↓

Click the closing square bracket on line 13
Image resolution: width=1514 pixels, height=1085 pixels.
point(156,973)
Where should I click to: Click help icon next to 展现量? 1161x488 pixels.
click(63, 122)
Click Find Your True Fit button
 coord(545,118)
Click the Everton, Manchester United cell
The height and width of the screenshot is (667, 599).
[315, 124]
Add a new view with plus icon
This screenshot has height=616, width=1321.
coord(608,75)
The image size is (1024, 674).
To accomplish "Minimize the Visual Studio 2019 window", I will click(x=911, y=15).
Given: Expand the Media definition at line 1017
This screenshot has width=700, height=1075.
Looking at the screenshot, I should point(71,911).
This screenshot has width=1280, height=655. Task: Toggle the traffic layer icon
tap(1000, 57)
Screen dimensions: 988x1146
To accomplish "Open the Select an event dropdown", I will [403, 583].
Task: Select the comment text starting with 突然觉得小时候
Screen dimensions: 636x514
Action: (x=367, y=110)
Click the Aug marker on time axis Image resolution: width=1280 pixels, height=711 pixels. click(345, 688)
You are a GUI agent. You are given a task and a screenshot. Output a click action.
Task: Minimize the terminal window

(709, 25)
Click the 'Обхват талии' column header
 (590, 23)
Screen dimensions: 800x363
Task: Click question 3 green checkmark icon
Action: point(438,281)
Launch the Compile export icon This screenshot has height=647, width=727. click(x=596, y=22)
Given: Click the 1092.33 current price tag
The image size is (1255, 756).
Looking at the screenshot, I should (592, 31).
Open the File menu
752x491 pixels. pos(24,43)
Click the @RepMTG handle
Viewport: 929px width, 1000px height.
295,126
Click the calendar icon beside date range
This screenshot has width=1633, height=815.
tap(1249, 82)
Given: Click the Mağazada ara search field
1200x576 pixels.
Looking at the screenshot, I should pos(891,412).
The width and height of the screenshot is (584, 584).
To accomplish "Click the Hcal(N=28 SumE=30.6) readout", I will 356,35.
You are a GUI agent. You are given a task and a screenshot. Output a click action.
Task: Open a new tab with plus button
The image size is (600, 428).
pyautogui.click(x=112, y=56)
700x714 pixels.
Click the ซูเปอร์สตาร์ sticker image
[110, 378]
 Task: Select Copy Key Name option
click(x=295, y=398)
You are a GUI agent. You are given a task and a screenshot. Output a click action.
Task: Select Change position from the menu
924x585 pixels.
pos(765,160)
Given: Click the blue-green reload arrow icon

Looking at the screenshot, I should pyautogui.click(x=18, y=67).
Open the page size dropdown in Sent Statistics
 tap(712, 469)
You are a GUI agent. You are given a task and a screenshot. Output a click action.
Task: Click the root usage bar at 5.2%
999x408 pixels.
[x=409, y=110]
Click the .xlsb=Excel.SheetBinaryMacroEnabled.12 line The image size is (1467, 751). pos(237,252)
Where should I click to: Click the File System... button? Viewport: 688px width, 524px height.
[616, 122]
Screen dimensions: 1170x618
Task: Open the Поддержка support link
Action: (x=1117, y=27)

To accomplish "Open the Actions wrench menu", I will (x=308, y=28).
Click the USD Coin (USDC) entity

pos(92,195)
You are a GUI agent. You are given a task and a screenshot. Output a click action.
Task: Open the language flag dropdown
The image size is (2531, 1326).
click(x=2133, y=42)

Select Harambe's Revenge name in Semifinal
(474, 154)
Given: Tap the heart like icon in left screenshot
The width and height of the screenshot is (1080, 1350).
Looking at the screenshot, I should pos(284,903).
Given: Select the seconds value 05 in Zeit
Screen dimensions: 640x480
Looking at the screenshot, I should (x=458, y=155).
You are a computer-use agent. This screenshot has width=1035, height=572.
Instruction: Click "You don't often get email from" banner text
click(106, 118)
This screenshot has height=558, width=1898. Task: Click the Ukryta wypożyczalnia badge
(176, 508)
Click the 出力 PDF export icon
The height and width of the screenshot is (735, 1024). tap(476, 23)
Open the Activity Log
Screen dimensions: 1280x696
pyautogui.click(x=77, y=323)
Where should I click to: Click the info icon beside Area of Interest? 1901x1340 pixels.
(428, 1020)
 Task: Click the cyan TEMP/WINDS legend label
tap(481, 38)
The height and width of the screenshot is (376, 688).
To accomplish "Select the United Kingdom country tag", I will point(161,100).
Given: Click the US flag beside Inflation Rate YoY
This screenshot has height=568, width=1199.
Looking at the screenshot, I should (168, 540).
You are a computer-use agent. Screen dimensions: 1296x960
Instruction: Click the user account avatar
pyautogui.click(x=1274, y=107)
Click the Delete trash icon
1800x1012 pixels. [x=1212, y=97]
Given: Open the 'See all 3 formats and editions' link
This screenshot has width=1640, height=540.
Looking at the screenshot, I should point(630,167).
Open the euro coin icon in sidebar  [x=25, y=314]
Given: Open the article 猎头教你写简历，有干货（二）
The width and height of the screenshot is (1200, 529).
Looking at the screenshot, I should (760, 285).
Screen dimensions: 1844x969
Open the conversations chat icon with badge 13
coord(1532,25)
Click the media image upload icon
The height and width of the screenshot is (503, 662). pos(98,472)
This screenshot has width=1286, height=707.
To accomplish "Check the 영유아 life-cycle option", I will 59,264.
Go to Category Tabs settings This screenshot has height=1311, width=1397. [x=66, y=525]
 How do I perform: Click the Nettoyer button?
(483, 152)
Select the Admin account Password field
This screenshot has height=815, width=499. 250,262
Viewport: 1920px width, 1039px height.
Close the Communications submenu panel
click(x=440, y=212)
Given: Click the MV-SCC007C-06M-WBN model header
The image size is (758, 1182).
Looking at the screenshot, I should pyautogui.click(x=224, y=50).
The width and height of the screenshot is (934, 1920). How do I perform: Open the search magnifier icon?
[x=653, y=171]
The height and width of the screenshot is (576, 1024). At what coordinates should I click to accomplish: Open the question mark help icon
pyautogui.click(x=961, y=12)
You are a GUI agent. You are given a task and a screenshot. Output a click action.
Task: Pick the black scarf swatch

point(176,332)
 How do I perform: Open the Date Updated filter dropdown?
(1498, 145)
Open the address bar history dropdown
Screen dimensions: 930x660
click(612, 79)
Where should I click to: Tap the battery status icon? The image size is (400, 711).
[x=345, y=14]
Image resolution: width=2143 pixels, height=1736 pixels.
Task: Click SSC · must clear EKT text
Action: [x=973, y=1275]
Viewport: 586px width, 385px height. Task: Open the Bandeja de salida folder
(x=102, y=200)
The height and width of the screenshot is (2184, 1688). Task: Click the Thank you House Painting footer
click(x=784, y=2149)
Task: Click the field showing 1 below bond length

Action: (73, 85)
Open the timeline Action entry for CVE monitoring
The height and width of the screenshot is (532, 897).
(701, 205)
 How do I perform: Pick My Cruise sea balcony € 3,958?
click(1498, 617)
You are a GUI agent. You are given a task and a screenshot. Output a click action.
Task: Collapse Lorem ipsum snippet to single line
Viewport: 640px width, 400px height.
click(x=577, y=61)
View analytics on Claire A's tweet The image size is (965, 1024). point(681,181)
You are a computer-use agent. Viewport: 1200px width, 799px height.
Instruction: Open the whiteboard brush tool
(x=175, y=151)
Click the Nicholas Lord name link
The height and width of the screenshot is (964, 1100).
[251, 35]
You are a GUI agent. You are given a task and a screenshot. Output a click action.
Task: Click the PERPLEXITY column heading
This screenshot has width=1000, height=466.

↑

YOUR OBJECTIVE:
Give a word-for-word restatement of every record.

RESPONSE BELOW:
Click the closing square bracket on line 13
Image resolution: width=1514 pixels, height=1085 pixels.
point(156,973)
Where should I click to: Click help icon next to 展现量? 1161x488 pixels.
click(63, 122)
Click Find Your True Fit button
 coord(545,118)
Click the Everton, Manchester United cell
The height and width of the screenshot is (667, 599).
[315, 124]
Add a new view with plus icon
This screenshot has height=616, width=1321.
coord(608,75)
The image size is (1024, 674).
To accomplish "Minimize the Visual Studio 2019 window", I will click(x=911, y=15).
Given: Expand the Media definition at line 1017
This screenshot has width=700, height=1075.
Looking at the screenshot, I should point(71,911).
This screenshot has width=1280, height=655. Task: Toggle the traffic layer icon
tap(1000, 57)
Screen dimensions: 988x1146
To accomplish "Open the Select an event dropdown", I will [403, 583].
Task: Select the comment text starting with 突然觉得小时候
Screen dimensions: 636x514
Action: (x=367, y=110)
Click the Aug marker on time axis Image resolution: width=1280 pixels, height=711 pixels. click(345, 688)
You are a GUI agent. You are given a task and a screenshot. Output a click action.
Task: Minimize the terminal window

(709, 25)
Click the 'Обхват талии' column header
 (590, 23)
Screen dimensions: 800x363
Task: Click question 3 green checkmark icon
Action: point(438,281)
Launch the Compile export icon This screenshot has height=647, width=727. click(x=596, y=22)
Given: Click the 1092.33 current price tag
The image size is (1255, 756).
Looking at the screenshot, I should (592, 31).
Open the File menu
752x491 pixels. pos(24,43)
Click the @RepMTG handle
Viewport: 929px width, 1000px height.
295,126
Click the calendar icon beside date range
This screenshot has width=1633, height=815.
tap(1249, 82)
Given: Click the Mağazada ara search field
1200x576 pixels.
Looking at the screenshot, I should pos(891,412).
The width and height of the screenshot is (584, 584).
To accomplish "Click the Hcal(N=28 SumE=30.6) readout", I will 356,35.
You are a GUI agent. You are given a task and a screenshot. Output a click action.
Task: Open a new tab with plus button
The image size is (600, 428).
pyautogui.click(x=112, y=56)
700x714 pixels.
Click the ซูเปอร์สตาร์ sticker image
[110, 378]
 Task: Select Copy Key Name option
click(x=295, y=398)
You are a GUI agent. You are given a task and a screenshot. Output a click action.
Task: Select Change position from the menu
924x585 pixels.
pos(765,160)
Given: Click the blue-green reload arrow icon

Looking at the screenshot, I should pyautogui.click(x=18, y=67).
Open the page size dropdown in Sent Statistics
 tap(712, 469)
You are a GUI agent. You are given a task and a screenshot. Output a click action.
Task: Click the root usage bar at 5.2%
999x408 pixels.
[x=409, y=110]
Click the .xlsb=Excel.SheetBinaryMacroEnabled.12 line The image size is (1467, 751). pos(237,252)
Where should I click to: Click the File System... button? Viewport: 688px width, 524px height.
[616, 122]
Screen dimensions: 1170x618
Task: Open the Поддержка support link
Action: (x=1117, y=27)

To accomplish "Open the Actions wrench menu", I will (x=308, y=28).
Click the USD Coin (USDC) entity

pos(92,195)
You are a GUI agent. You are given a task and a screenshot. Output a click action.
Task: Open the language flag dropdown
The image size is (2531, 1326).
click(x=2133, y=42)

Select Harambe's Revenge name in Semifinal
(474, 154)
Given: Tap the heart like icon in left screenshot
The width and height of the screenshot is (1080, 1350).
Looking at the screenshot, I should pos(284,903).
Given: Select the seconds value 05 in Zeit
Screen dimensions: 640x480
Looking at the screenshot, I should (x=458, y=155).
You are a computer-use agent. This screenshot has width=1035, height=572.
Instruction: Click "You don't often get email from" banner text
click(106, 118)
This screenshot has height=558, width=1898. Task: Click the Ukryta wypożyczalnia badge
(176, 508)
Click the 出力 PDF export icon
The height and width of the screenshot is (735, 1024). tap(476, 23)
Open the Activity Log
Screen dimensions: 1280x696
pyautogui.click(x=77, y=323)
Where should I click to: Click the info icon beside Area of Interest? 1901x1340 pixels.
(428, 1020)
 Task: Click the cyan TEMP/WINDS legend label
tap(481, 38)
The height and width of the screenshot is (376, 688).
To accomplish "Select the United Kingdom country tag", I will point(161,100).
Given: Click the US flag beside Inflation Rate YoY
This screenshot has height=568, width=1199.
Looking at the screenshot, I should (168, 540).
You are a computer-use agent. Screen dimensions: 1296x960
Instruction: Click the user account avatar
pyautogui.click(x=1274, y=107)
Click the Delete trash icon
1800x1012 pixels. [x=1212, y=97]
Given: Open the 'See all 3 formats and editions' link
This screenshot has width=1640, height=540.
Looking at the screenshot, I should point(630,167).
Open the euro coin icon in sidebar  [x=25, y=314]
Given: Open the article 猎头教你写简历，有干货（二）
The width and height of the screenshot is (1200, 529).
Looking at the screenshot, I should (760, 285).
Screen dimensions: 1844x969
Open the conversations chat icon with badge 13
coord(1532,25)
Click the media image upload icon
The height and width of the screenshot is (503, 662). pos(98,472)
This screenshot has width=1286, height=707.
To accomplish "Check the 영유아 life-cycle option", I will 59,264.
Go to Category Tabs settings This screenshot has height=1311, width=1397. [x=66, y=525]
 How do I perform: Click the Nettoyer button?
(483, 152)
Select the Admin account Password field
This screenshot has height=815, width=499. 250,262
Viewport: 1920px width, 1039px height.
Close the Communications submenu panel
click(x=440, y=212)
Given: Click the MV-SCC007C-06M-WBN model header
The image size is (758, 1182).
Looking at the screenshot, I should pyautogui.click(x=224, y=50).
The width and height of the screenshot is (934, 1920). How do I perform: Open the search magnifier icon?
[x=653, y=171]
The height and width of the screenshot is (576, 1024). At what coordinates should I click to accomplish: Open the question mark help icon
pyautogui.click(x=961, y=12)
You are a GUI agent. You are given a task and a screenshot. Output a click action.
Task: Pick the black scarf swatch

point(176,332)
 How do I perform: Open the Date Updated filter dropdown?
(1498, 145)
Open the address bar history dropdown
Screen dimensions: 930x660
click(612, 79)
Where should I click to: Tap the battery status icon? The image size is (400, 711).
[x=345, y=14]
Image resolution: width=2143 pixels, height=1736 pixels.
Task: Click SSC · must clear EKT text
Action: [x=973, y=1275]
Viewport: 586px width, 385px height. Task: Open the Bandeja de salida folder
(x=102, y=200)
The height and width of the screenshot is (2184, 1688). Task: Click the Thank you House Painting footer
click(x=784, y=2149)
Task: Click the field showing 1 below bond length

Action: (73, 85)
Open the timeline Action entry for CVE monitoring
The height and width of the screenshot is (532, 897).
(701, 205)
 How do I perform: Pick My Cruise sea balcony € 3,958?
click(1498, 617)
You are a GUI agent. You are given a task and a screenshot. Output a click action.
Task: Collapse Lorem ipsum snippet to single line
Viewport: 640px width, 400px height.
click(x=577, y=61)
View analytics on Claire A's tweet The image size is (965, 1024). point(681,181)
You are a computer-use agent. Viewport: 1200px width, 799px height.
Instruction: Open the whiteboard brush tool
(x=175, y=151)
Click the Nicholas Lord name link
The height and width of the screenshot is (964, 1100).
[251, 35]
You are a GUI agent. You are given a task and a screenshot. Output a click action.
Task: Click the PERPLEXITY column heading
This screenshot has width=1000, height=466.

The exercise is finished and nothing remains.